Task input Start Marker

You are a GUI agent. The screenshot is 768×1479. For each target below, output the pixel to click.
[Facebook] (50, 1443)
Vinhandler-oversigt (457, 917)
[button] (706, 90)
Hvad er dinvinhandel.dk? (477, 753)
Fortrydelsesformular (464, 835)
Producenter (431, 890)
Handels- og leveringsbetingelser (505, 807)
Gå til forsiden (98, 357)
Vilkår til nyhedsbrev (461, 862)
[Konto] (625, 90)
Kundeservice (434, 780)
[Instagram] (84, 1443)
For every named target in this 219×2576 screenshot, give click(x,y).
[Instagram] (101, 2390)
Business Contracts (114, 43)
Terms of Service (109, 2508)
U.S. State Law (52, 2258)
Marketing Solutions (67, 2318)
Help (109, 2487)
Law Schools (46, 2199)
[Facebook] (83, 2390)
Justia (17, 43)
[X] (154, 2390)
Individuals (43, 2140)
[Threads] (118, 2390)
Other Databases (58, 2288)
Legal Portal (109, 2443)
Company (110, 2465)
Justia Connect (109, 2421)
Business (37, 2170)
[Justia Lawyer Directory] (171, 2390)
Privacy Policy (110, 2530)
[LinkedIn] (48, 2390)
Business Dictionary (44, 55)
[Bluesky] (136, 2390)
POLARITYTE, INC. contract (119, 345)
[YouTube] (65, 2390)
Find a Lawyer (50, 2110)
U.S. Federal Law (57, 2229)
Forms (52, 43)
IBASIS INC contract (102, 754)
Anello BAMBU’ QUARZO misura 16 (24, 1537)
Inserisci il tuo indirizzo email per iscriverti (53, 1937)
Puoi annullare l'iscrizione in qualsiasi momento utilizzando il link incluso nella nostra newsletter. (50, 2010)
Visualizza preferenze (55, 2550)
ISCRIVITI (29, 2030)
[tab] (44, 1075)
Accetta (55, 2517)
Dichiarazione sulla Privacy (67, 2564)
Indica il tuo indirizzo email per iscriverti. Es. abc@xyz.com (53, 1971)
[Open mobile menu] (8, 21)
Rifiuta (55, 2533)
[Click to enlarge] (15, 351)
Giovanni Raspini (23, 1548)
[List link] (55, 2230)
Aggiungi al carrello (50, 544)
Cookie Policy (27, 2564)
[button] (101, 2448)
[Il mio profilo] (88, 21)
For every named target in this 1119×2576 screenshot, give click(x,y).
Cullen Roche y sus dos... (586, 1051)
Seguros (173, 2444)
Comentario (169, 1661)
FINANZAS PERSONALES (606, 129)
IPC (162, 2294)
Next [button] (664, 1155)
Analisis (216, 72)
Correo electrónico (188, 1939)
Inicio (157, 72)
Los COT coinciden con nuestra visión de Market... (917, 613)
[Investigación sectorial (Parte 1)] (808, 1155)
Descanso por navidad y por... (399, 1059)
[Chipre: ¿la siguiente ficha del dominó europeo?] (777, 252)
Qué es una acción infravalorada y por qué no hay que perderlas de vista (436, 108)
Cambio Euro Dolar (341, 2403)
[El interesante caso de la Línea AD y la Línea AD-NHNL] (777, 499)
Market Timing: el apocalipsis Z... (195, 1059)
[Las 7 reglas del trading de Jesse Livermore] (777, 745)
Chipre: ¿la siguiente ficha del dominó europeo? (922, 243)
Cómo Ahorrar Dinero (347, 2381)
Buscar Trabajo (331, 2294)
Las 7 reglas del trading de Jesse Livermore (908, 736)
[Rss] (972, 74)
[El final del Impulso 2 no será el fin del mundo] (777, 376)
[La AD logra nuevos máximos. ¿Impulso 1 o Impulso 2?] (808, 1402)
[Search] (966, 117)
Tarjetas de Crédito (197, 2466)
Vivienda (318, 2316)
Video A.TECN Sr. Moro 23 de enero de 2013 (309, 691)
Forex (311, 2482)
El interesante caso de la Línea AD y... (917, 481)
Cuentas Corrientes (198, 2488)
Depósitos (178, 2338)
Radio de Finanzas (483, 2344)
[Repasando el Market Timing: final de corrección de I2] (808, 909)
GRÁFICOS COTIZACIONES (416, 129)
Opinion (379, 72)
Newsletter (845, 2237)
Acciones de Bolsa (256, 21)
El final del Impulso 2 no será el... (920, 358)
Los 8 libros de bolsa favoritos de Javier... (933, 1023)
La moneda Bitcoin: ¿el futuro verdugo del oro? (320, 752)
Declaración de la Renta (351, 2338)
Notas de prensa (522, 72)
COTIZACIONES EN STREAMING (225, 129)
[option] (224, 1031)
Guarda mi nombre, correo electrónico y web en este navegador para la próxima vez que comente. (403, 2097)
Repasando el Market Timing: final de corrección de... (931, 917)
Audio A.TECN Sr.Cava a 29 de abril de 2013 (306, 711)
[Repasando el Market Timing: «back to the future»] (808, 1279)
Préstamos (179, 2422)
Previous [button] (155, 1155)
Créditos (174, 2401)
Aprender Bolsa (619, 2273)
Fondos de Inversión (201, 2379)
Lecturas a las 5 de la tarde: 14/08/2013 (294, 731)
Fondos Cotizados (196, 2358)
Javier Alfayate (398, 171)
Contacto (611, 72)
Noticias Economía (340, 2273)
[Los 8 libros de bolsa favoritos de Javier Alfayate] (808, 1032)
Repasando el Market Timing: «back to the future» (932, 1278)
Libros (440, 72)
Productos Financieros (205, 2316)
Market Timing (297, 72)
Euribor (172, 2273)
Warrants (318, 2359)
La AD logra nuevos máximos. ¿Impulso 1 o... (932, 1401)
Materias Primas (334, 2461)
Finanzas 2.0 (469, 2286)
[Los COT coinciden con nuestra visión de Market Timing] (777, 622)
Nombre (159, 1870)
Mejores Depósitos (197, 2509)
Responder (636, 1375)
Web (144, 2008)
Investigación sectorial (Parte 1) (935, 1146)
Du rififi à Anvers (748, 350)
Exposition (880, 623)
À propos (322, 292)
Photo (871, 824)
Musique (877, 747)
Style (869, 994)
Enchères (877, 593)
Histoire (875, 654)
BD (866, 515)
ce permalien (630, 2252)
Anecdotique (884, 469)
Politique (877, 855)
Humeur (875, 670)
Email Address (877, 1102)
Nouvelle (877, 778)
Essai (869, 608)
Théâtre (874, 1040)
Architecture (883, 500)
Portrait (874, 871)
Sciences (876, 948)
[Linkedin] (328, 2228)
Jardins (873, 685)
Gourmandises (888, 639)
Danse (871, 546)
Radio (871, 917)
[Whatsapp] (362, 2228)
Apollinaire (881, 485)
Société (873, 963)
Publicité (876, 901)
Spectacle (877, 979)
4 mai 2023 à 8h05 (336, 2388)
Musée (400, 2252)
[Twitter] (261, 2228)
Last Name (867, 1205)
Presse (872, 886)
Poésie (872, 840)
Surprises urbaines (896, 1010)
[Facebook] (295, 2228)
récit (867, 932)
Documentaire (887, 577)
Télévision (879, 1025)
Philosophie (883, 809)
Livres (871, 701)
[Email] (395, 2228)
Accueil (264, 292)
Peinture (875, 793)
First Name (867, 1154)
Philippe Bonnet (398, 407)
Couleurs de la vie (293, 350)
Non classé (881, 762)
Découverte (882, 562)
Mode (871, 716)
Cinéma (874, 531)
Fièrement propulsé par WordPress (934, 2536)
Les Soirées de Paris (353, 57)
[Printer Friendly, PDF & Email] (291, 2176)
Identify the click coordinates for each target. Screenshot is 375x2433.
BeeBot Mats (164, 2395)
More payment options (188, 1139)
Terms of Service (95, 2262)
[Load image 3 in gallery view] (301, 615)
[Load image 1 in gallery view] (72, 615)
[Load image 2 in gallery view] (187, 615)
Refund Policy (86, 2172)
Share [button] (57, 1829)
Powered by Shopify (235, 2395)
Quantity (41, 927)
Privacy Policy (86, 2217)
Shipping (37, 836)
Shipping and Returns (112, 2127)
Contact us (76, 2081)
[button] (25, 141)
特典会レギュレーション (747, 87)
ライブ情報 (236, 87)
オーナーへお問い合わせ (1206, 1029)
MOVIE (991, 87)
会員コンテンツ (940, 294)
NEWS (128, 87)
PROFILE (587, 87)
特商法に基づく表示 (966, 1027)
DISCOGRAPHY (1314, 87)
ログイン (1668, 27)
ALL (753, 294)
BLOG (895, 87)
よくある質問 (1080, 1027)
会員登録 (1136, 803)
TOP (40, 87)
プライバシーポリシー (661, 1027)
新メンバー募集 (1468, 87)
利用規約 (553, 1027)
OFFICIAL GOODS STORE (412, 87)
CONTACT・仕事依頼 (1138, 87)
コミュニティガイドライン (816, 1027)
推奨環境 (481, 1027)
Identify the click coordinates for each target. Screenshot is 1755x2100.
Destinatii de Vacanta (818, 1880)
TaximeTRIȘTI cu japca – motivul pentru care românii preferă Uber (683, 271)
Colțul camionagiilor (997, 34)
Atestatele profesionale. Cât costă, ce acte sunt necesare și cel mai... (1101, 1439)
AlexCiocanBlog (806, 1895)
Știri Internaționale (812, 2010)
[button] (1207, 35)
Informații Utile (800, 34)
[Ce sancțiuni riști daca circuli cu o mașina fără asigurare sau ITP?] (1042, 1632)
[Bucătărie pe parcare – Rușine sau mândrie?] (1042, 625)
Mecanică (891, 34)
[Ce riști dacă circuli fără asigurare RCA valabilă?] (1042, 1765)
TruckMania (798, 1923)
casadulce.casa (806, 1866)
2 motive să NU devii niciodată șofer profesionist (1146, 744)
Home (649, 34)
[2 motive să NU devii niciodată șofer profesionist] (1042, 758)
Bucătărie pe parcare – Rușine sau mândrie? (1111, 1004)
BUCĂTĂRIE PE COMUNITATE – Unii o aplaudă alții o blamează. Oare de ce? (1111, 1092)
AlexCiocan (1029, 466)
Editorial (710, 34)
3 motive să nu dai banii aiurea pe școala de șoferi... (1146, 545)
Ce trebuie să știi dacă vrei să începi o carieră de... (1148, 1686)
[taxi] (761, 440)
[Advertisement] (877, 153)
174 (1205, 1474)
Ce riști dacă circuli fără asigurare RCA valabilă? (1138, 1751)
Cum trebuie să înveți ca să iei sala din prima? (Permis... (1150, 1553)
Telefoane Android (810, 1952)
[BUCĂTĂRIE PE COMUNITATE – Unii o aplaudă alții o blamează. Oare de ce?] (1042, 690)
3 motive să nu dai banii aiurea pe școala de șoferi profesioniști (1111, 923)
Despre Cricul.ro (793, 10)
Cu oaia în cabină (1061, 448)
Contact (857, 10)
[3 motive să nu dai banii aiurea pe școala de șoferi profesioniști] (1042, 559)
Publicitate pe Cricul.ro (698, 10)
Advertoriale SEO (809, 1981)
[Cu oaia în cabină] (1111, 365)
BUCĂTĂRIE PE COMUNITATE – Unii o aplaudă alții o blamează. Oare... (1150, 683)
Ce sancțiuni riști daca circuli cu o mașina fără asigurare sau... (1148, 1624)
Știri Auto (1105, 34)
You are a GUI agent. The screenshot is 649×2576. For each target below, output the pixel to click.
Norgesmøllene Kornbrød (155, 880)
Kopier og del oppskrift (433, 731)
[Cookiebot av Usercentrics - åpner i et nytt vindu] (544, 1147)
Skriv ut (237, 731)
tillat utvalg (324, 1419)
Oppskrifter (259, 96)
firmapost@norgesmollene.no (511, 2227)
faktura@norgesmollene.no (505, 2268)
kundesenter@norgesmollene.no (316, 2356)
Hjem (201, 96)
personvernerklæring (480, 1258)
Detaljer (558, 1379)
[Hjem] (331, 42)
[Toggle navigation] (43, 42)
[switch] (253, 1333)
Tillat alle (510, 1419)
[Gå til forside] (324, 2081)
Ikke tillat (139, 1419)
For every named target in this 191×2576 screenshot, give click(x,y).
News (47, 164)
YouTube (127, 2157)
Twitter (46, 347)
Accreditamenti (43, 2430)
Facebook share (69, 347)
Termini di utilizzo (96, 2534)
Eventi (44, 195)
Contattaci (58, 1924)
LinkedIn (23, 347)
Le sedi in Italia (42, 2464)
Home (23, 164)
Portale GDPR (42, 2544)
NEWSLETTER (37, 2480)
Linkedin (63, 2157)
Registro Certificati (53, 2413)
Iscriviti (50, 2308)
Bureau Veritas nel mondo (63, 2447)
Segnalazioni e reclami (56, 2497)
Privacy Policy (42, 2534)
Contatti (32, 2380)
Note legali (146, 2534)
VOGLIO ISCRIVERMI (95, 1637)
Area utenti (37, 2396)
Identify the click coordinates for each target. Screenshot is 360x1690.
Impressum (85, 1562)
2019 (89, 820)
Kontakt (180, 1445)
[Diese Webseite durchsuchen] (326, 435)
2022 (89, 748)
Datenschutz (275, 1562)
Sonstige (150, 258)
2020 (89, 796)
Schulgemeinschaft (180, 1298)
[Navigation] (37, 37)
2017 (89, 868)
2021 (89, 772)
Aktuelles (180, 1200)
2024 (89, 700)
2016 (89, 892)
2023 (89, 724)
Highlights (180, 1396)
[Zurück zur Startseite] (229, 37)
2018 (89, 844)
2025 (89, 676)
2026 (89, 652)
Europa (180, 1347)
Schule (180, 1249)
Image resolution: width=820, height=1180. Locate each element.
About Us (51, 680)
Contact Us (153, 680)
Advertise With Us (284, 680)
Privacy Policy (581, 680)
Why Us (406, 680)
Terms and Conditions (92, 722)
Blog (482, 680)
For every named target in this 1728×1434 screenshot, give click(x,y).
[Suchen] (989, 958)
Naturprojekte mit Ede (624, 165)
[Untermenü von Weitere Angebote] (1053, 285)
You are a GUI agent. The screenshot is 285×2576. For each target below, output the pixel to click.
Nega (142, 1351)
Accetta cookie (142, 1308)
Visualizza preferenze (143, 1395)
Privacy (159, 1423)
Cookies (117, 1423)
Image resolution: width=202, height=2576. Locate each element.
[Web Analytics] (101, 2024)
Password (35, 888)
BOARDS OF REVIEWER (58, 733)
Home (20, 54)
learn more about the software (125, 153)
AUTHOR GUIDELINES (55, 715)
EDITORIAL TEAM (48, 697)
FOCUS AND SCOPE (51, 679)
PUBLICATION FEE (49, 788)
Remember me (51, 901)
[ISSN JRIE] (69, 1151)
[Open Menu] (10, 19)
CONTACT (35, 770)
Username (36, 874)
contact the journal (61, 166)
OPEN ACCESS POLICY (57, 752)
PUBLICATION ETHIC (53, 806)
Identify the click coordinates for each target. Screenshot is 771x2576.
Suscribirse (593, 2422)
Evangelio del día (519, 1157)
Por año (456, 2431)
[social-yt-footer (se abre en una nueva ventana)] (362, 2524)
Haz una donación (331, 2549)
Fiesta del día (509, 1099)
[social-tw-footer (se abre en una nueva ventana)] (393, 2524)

Task input End Marker

:: Your task ::
Scan the data above; copy every line where "Lawyer" appears.

:: Solution to this exercise ::
[Justia Lawyer Directory] (171, 2390)
Find a Lawyer (50, 2110)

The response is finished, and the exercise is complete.